本会は2013年度から「全国検査と健康展」を日本臨床衛生検査技師会と共同開催している。「全国検査と健康展」は臨床検査の日の11月11日に近い10~12月にかけて都道府県の臨床衛生検査技師会が企画し、一般向けのイベントを開催している。検査機器の見学と簡易な検査の体験や検査結果に関連する医療相談会、医療講演会など、それぞれ趣向を凝らした内容である。本会は主に臨床検査専門医による検査説明・相談会を担当し、依頼を受けた都道府県の会場へ臨床検査専門医を派遣している。出務先は臨床検査専門医の地元や比較的近距離の会場が多いが、可能な場合は遠隔地への出務を依頼している。これにより地元の臨床検査技師との交流だけでなく、普段では交流できないような地域の臨床検査技師や臨床検査専門医同士の交流・情報交換ができる。また、2016年度からは「全国検査と健康展」の参加証が発行されるようになり、専門医更新の単位取得もできるようになった。2019年までは20以上の会場へ延べ40人程の臨床検査専門医を派遣したが、COVID-19の感染拡大により2020年以降は小規模な開催となっている。2022年は本会から5県(宮城、秋田、福島、京都、大分)へ臨床検査専門医6名を派遣した。

10) 専門医会ネットワーク(Q&Aシステム)

臨床検査に携わる医師の抱える課題を解決すべくQ&Aシステムを発展させた新しい臨床検査専門医会ネットワークシステムを構築し、臨床検査に携わる医師の資質の向上、育成、相互の発展を図ることを目標に、2014年に専門分野別ネットワーク構築WGを立ち上げ、2016年からはネットワーク運営委員会として活動してきた。その後、2022年にネットワーク運営委員会は広報委員会と合体した。

11)その他(臨床検査専門医の抱える課題)

大学医学部における臨床検査医学教育の実態は、決して満足すべきレベルにない。その理由の一つは教授の退任に際して臨床検査医学講座が他の講座に改組され、あるいは講座でなく中央検査部のみに再編される例が増えてきているからである。登前会長は2017年6月にアンケート調査を実施し、集計結果を関係者が方策を考えるデータとして公開した(JACLaP NEWS 134:4~5, 2019)。

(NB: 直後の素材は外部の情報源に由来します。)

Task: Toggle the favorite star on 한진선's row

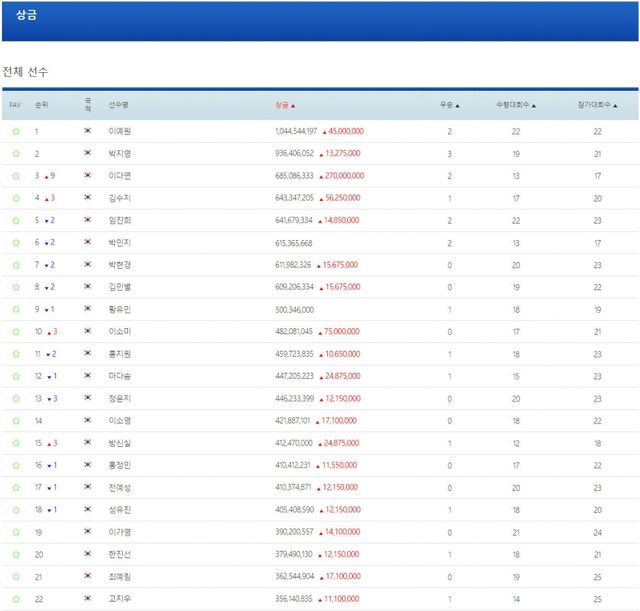Action: 15,554
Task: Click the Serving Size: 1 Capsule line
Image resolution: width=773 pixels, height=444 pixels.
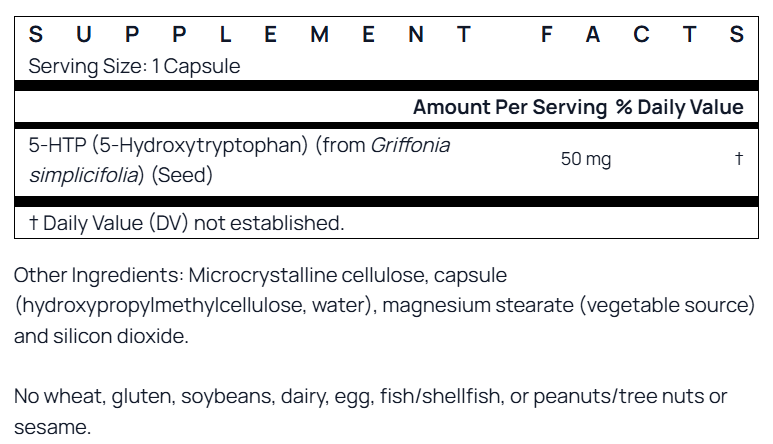Action: [x=134, y=66]
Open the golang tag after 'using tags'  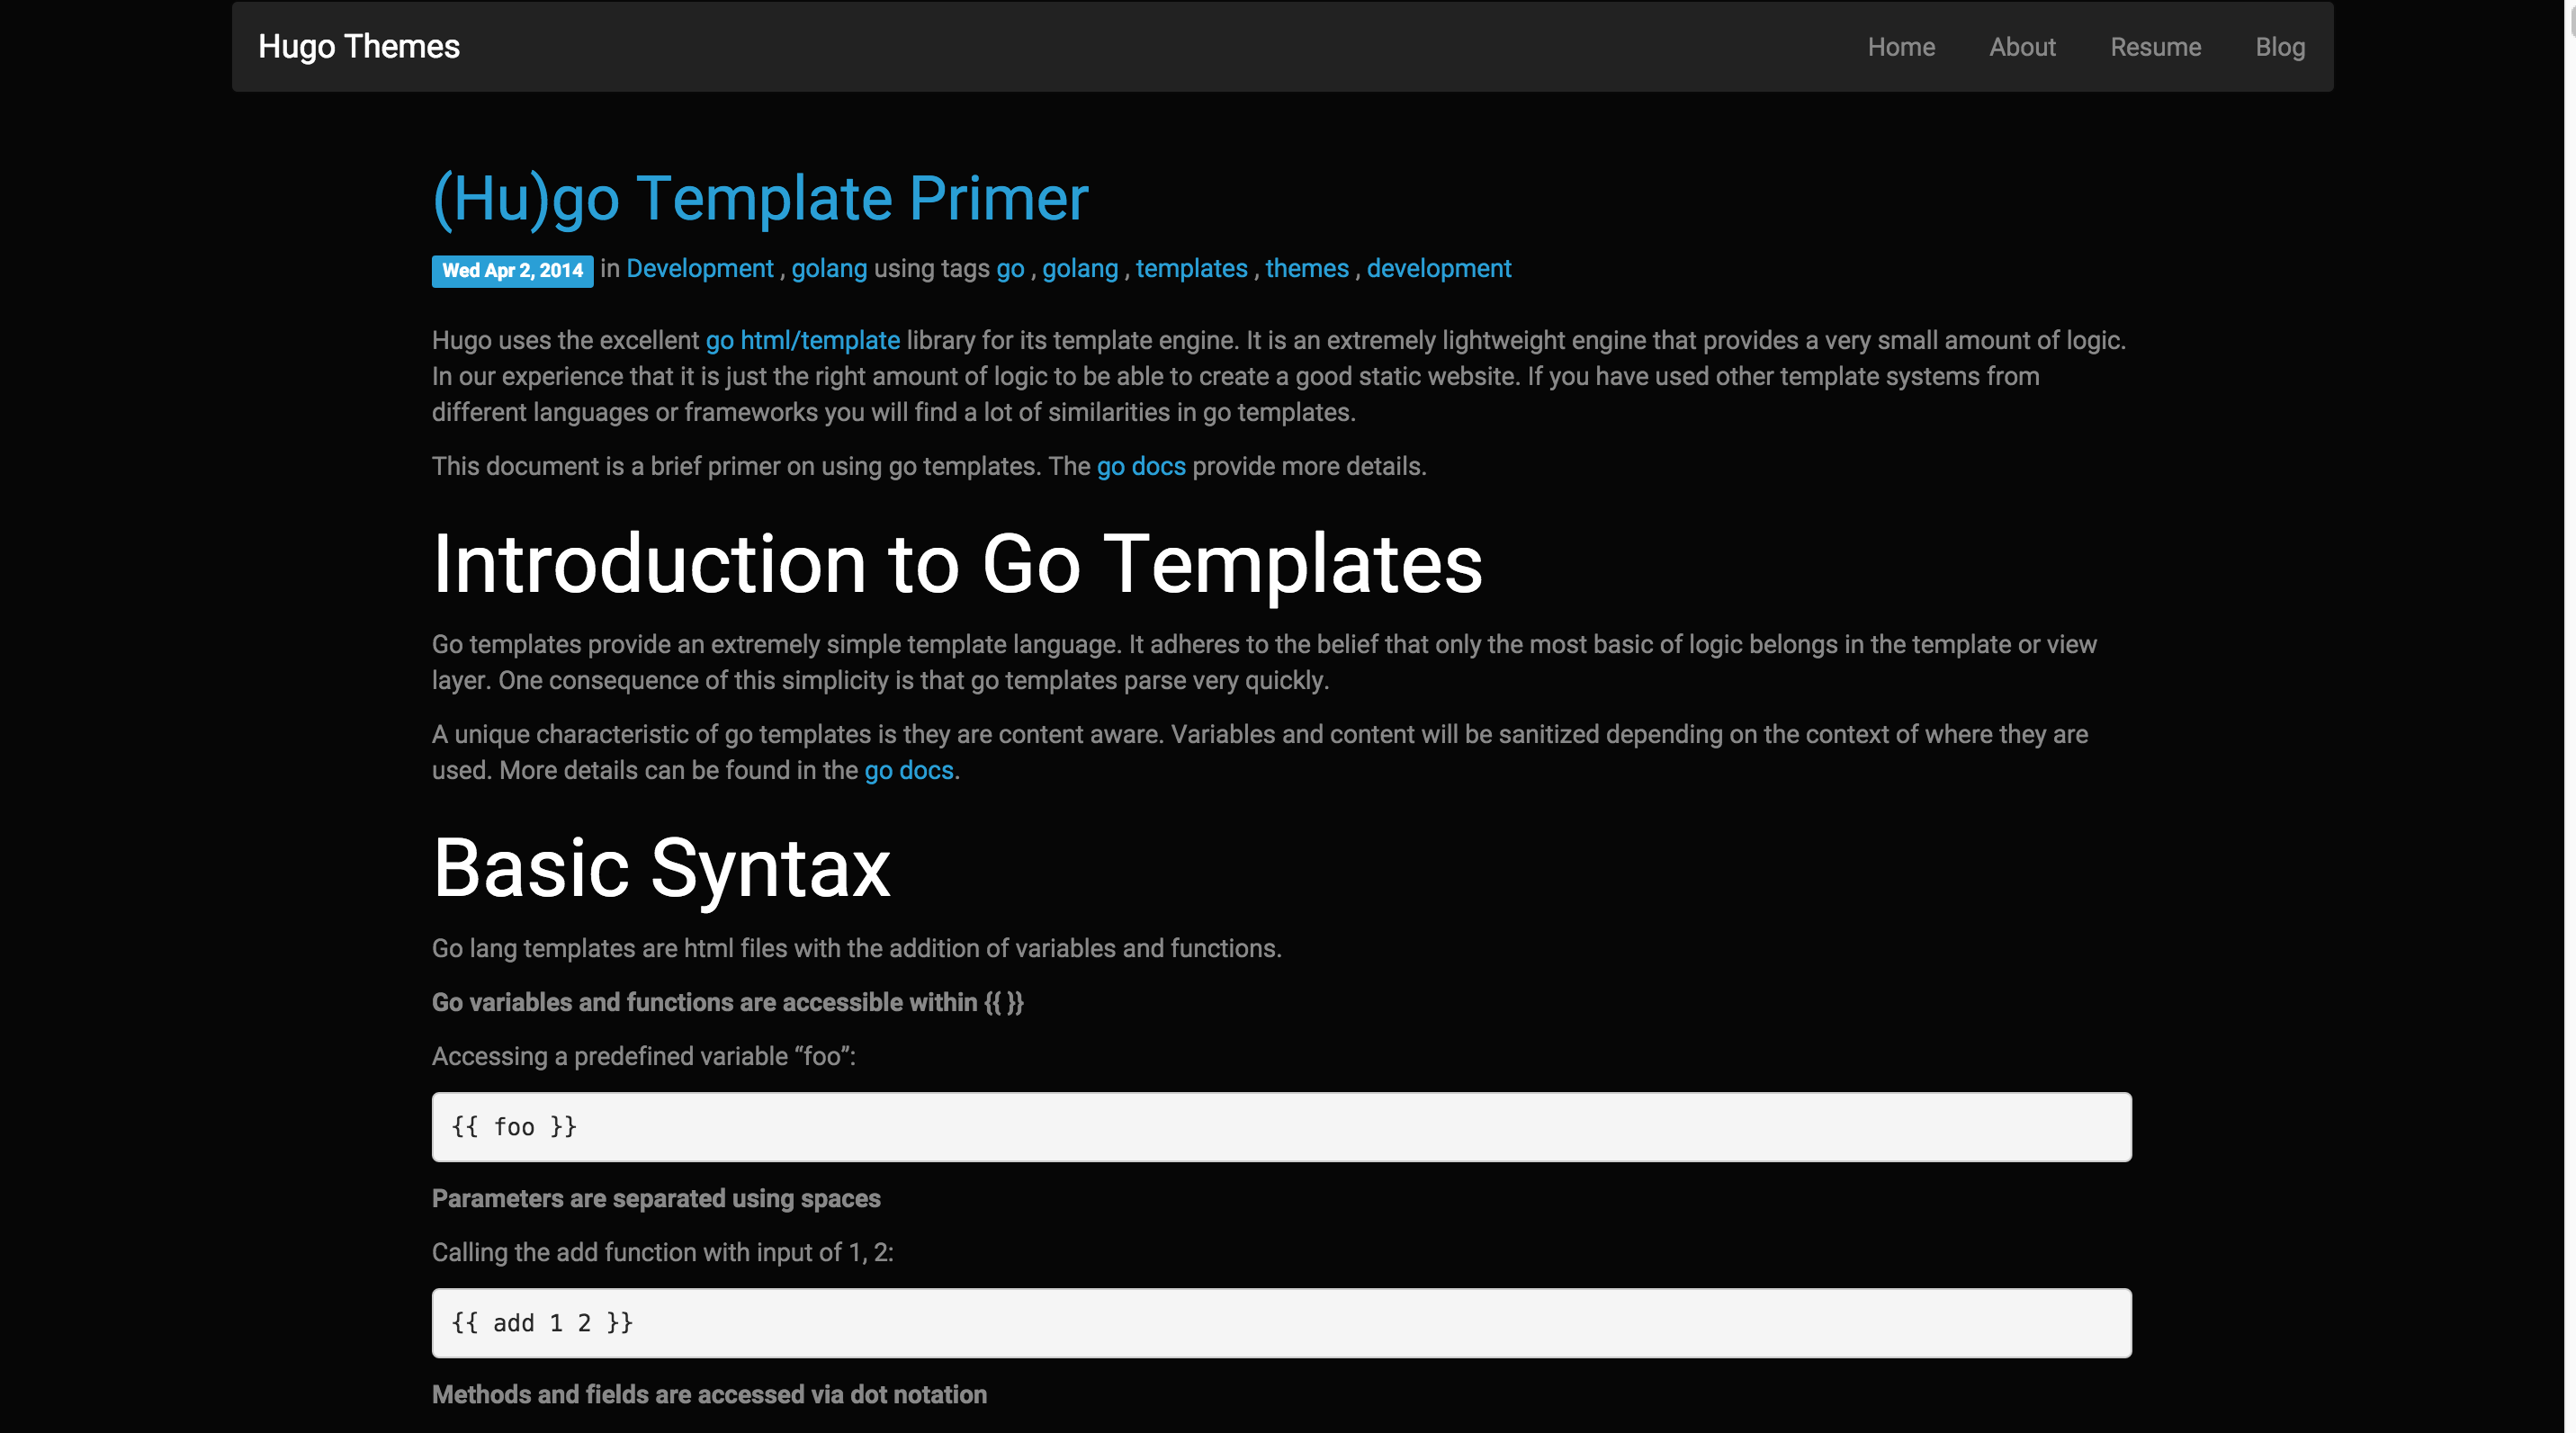pyautogui.click(x=1079, y=269)
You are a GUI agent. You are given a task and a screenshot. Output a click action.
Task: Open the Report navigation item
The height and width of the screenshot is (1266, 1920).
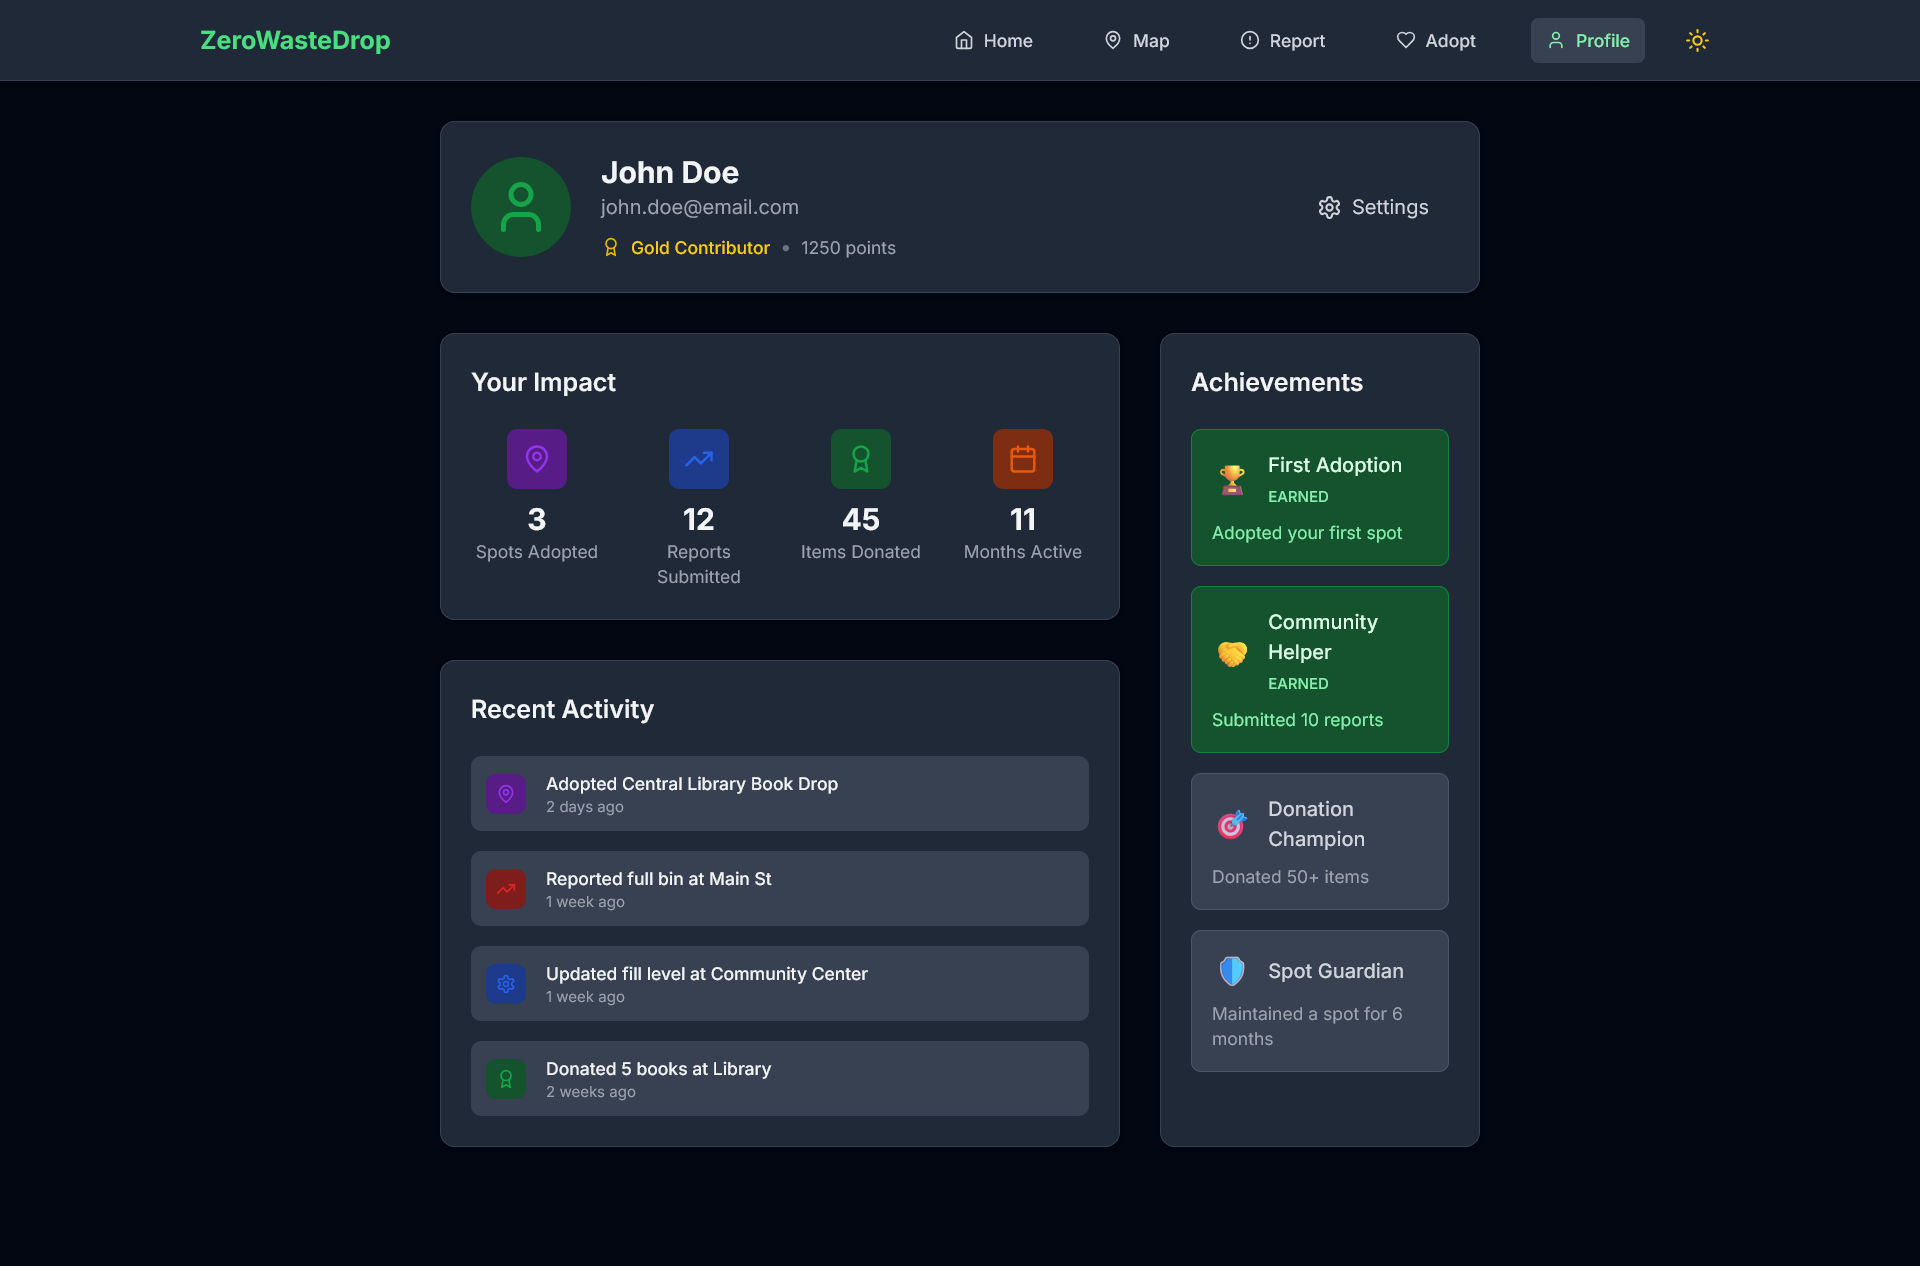pyautogui.click(x=1282, y=41)
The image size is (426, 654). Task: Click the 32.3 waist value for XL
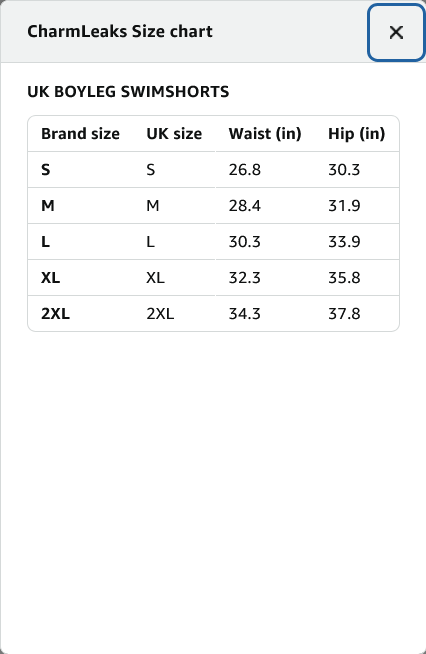pos(245,277)
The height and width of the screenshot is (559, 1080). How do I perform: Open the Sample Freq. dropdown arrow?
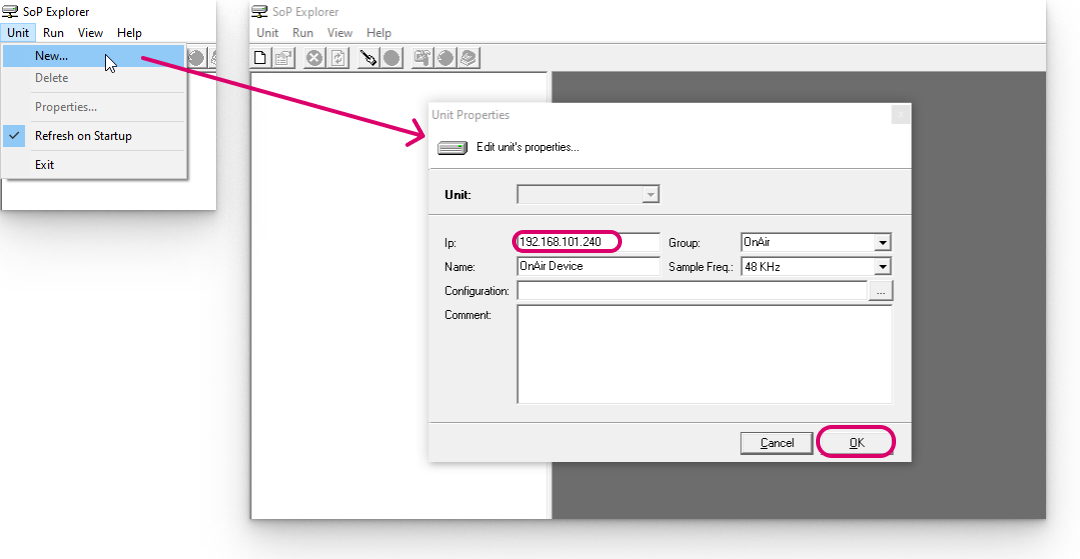[881, 267]
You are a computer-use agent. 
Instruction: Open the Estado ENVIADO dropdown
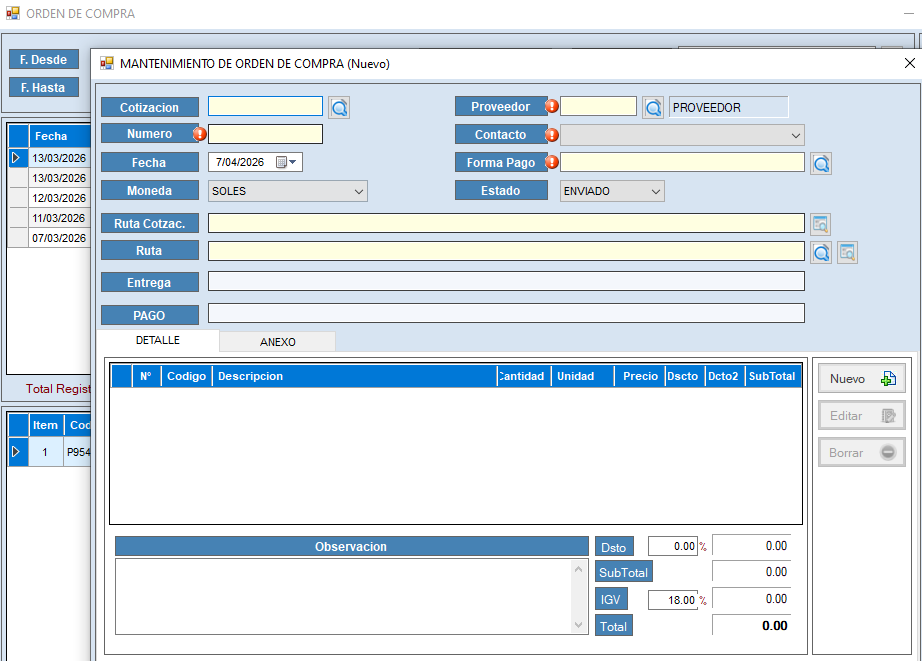[655, 191]
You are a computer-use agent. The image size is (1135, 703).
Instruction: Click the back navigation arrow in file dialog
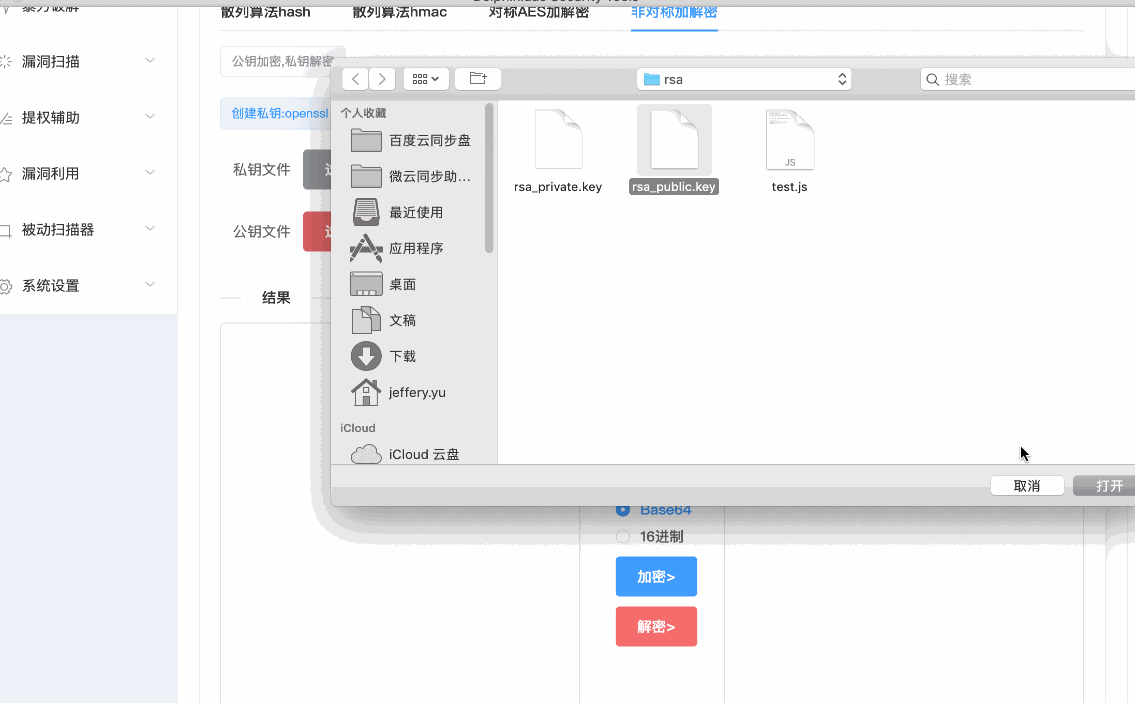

学問の領域として臨床検査医学は分野が多岐にわたっており、全分野を一つの教育機関でまかなうことが難しいためか、日本専門医機構の19の基本診療領域の一つに臨床検査専門医があるにもかかわらず、臨床検査医学の講座のない医学部があることがアンケート結果より明らかになった。
この他にも臨床検査専門医であることが検体検査管理加算(Ⅳ)を請求できる医師の必須条件となっていないことや、臨床検査専門医の医療における認知度が臨床検査技師の認知度より低いことが課題として挙げられる。
近年、嬉しいことに本会は若手の会員が増えている。そこで本会の運営にもっと若い力と若い知恵を導入し、臨床検査専門医の抱える課題の解決に取り組むようにしたい。